I’m sorry, Rob, but I don’t buy it.
This is getting ridiculous - I feel like there’s so much profit to be made on paranoia. This kind of fear is an outright enemy of rational thought.
Think of the things that have been all over the news of late - terrorist attacks, Weapons of Mass Destruction, Avian Flu, mad cow disease, MySpace predators, teen rampagers… I’m not at all denying that such dangers exist, but the emotionalism attached to them is such a powerful force that they cause people to put their efforts (and their paranoia) towards them, even if it’s at the expense of more logical and probable hazards.
In Freakonomics, Steven Levitt and Stephen Dubner say that that Risk = hazard + outrage. They quote risk communications consultant Peter Sandman as saying, “When hazard is high and outrage is low, people underreact. And when hazard is low and outrage is high, they overreact.”
Reminds me of the book “Risk” (Ropeik & Gray)
http://www.hsph.harvard.edu/now/oct18/book.html
They have a website here:
http://www.hcra.harvard.edu/
Fear of death-by-terror isn’t wholly irrational, and isn’t entirely emotionally driven. Heart disease, while pernicious, isn’t proactive on a one-act-massive scale, only on an individual level. And, there is no conscious, organized, systematic association of like pathogens seeking out the ripe hearts of all Americans alike, en masse. There’s none of that with heart-disease, the leading organic killer to date.

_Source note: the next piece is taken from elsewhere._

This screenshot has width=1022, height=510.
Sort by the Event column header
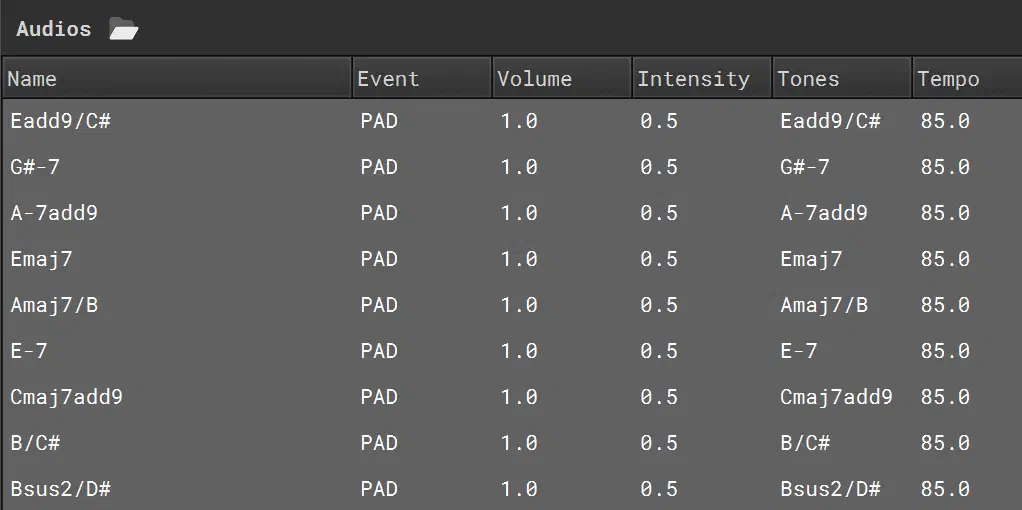tap(422, 78)
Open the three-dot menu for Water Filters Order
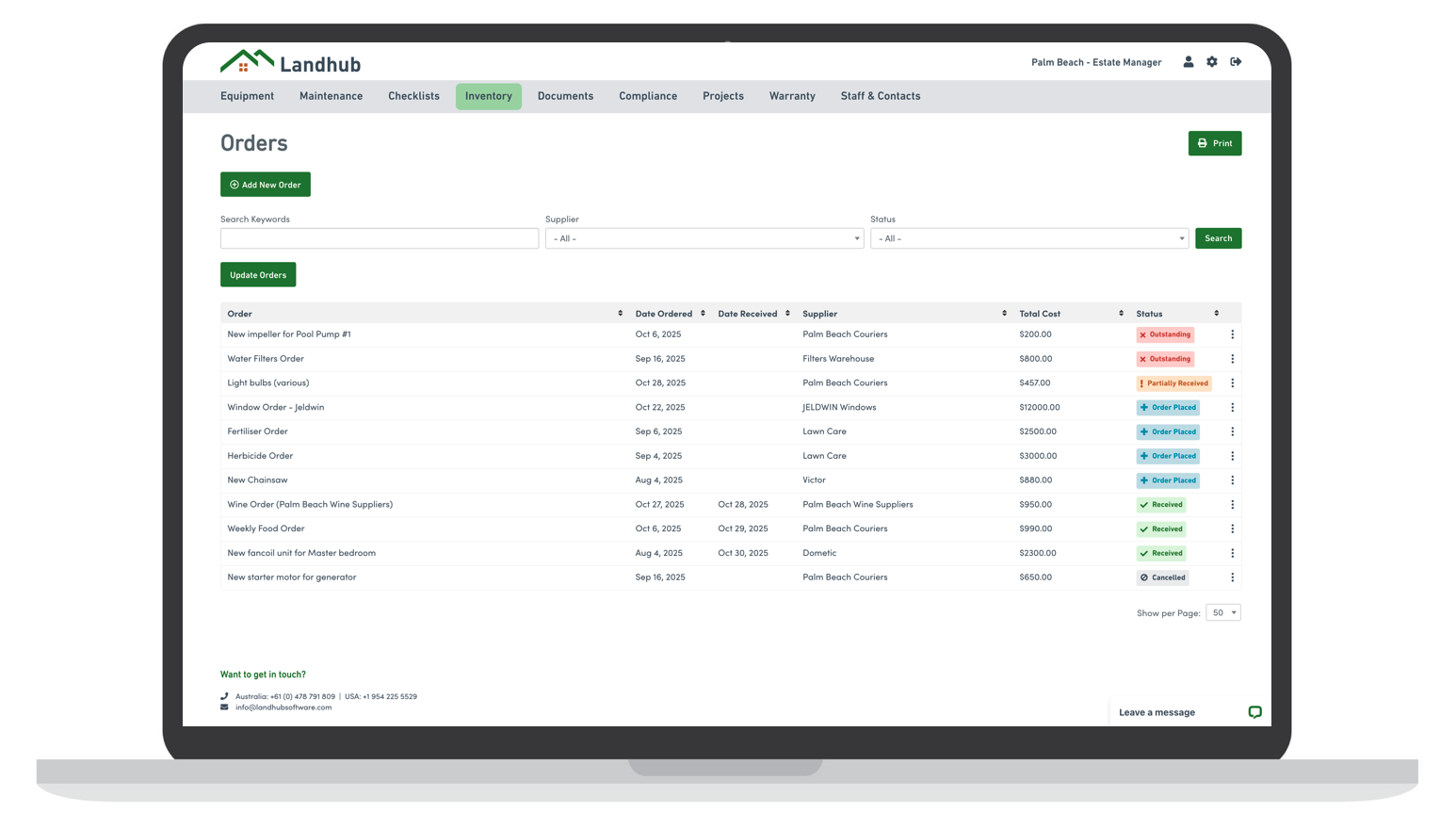This screenshot has width=1456, height=829. click(x=1232, y=359)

Terrorism, in contrast, is pro-active and seeks out victims of a certain demographic and geography with skill and intent — and with systemized organization.

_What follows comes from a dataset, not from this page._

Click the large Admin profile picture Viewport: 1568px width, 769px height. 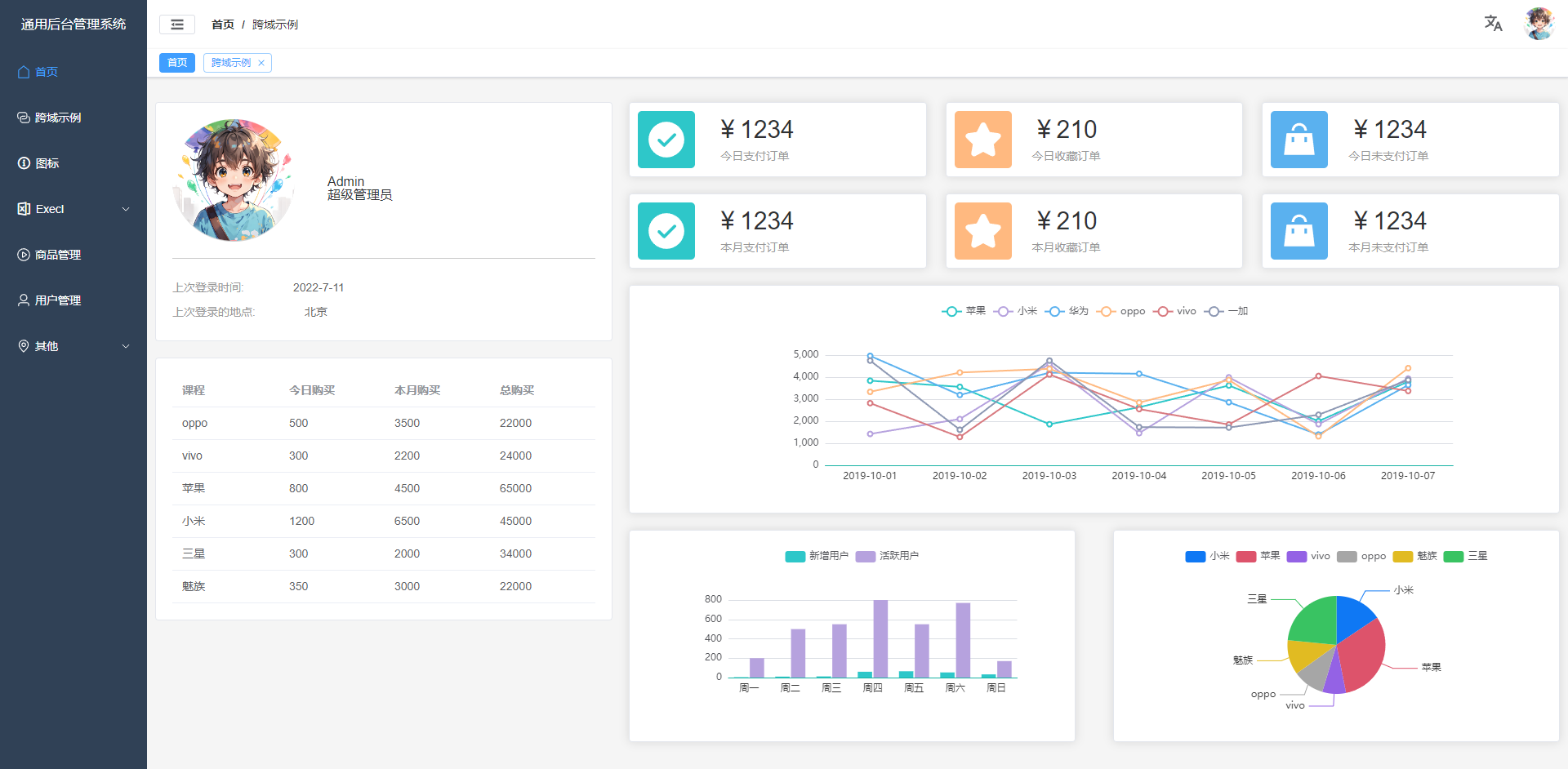point(234,180)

I just don’t get why Westerners feel largely safe.
Perhaps it is because:
[] out fear or ignorance they refuse to entertain that first question i posed
[] for so long we have truly lived in a disneyworld-like society, compared to most of the planet, disproportionate to Earth’s common lifestyle
[] and, i also think, it rests in our collective inability to believe that other societies can plan and operate on the scale 15-25 years, not 1-4 (one of our biggest culture-gaps with the world’s cultures).

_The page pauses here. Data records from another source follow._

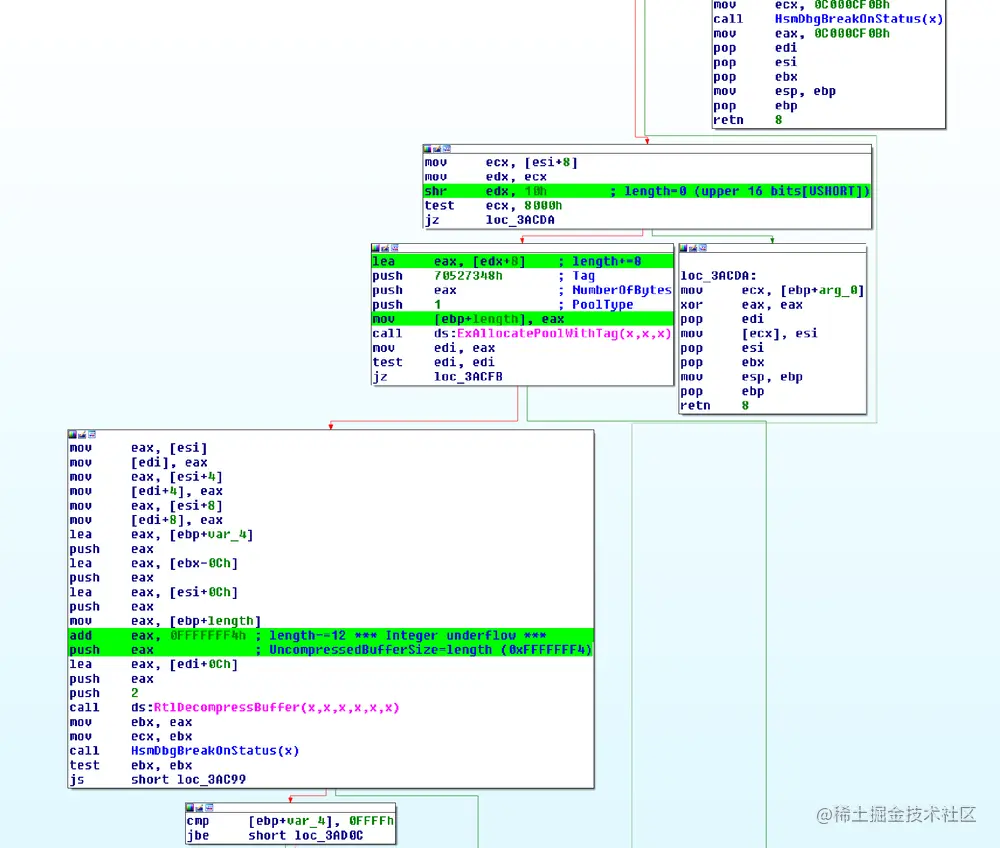1000x848 pixels.
Task: Click the node color icon on the shr edx block
Action: (428, 148)
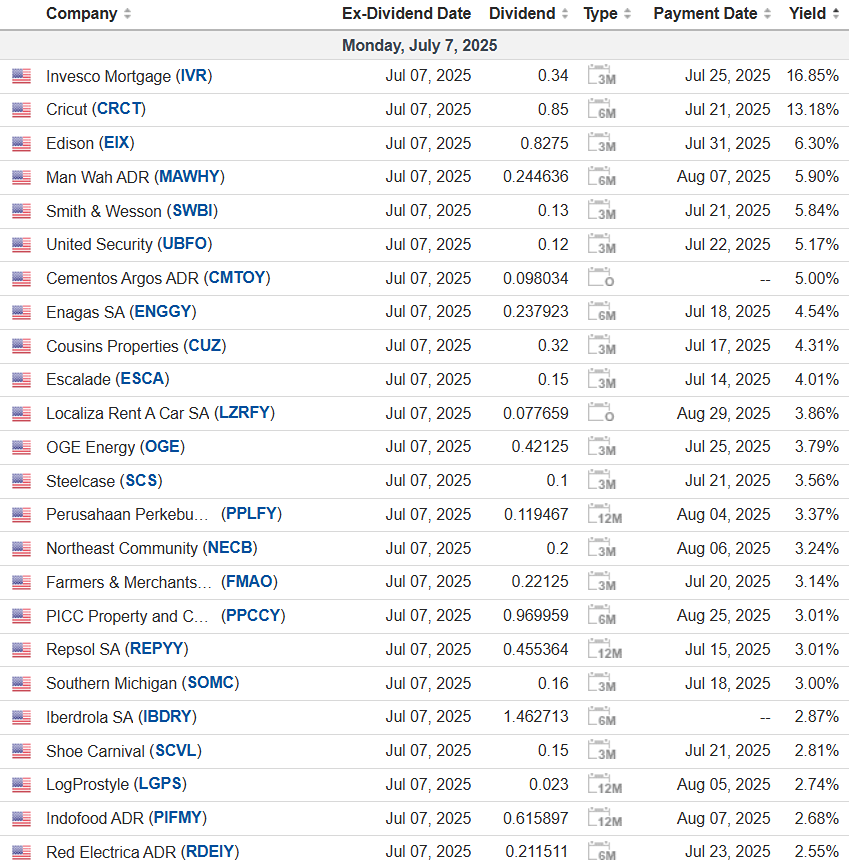This screenshot has height=867, width=849.
Task: Click the 6M type icon for Iberdrola SA
Action: [602, 717]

I think such news pieces as you posted will, one day, be held up as examples of our fantastic, unrealistic sense of security and a naive sense of how probable future terrorist activities are within our borders. I think, come the months after 9/11v2, these articles will fascinate us in a sad, angry way.”
Most people in 1980 would have never believed the USSR wouldn’t exist by the year 2000, especially the Soviets.
rob@egoz.org
Rob-
I think it’s very likely that another terrorist attack will occur, and will kill many people. However, the odds of it affecting me are very, very low - much lower than, say, the risk of heart attack.
That’s not to say I don’t care. I do feel for the people who suffer or die in terrorist attacks. However, I think it’s important to keep the problem in perspective - while I don’t doubt that there will be future attacks, I don’t think terrorists have infinite capacity to cause harm.
By their very nature, terrorist attacks can’t be completely prevented. There are points of leverage where certain efforts can make a difference. There are other weak spots that we can never fully fill in. Some of the money being spent on security is being used well; in other cases, it’s a pointless waste.
We have a choice, though, of how we feel on a day to day basis about the threat of attack. We can be paranoid, and blow up anything that could be a bomb. Or we can be cautious, and have sensible policies that react to risks proportionately.
I suppose it’s up to law enforcement experts to decide what policies make the most sense given the level of threats they’re aware of, and I don’t know that I would opt to investigate a suspicious object that I could just as well blow up and be done with. These people put their lives on the line each day, and I suppose I can’t quibble with a decision they make in the heat of the moment.
But for every roll of tape or guerrilla advertisement we detonate, we look stupid. The terrorists laugh at how they’ve affected us without doing anything more. It’s worth keeping in mind.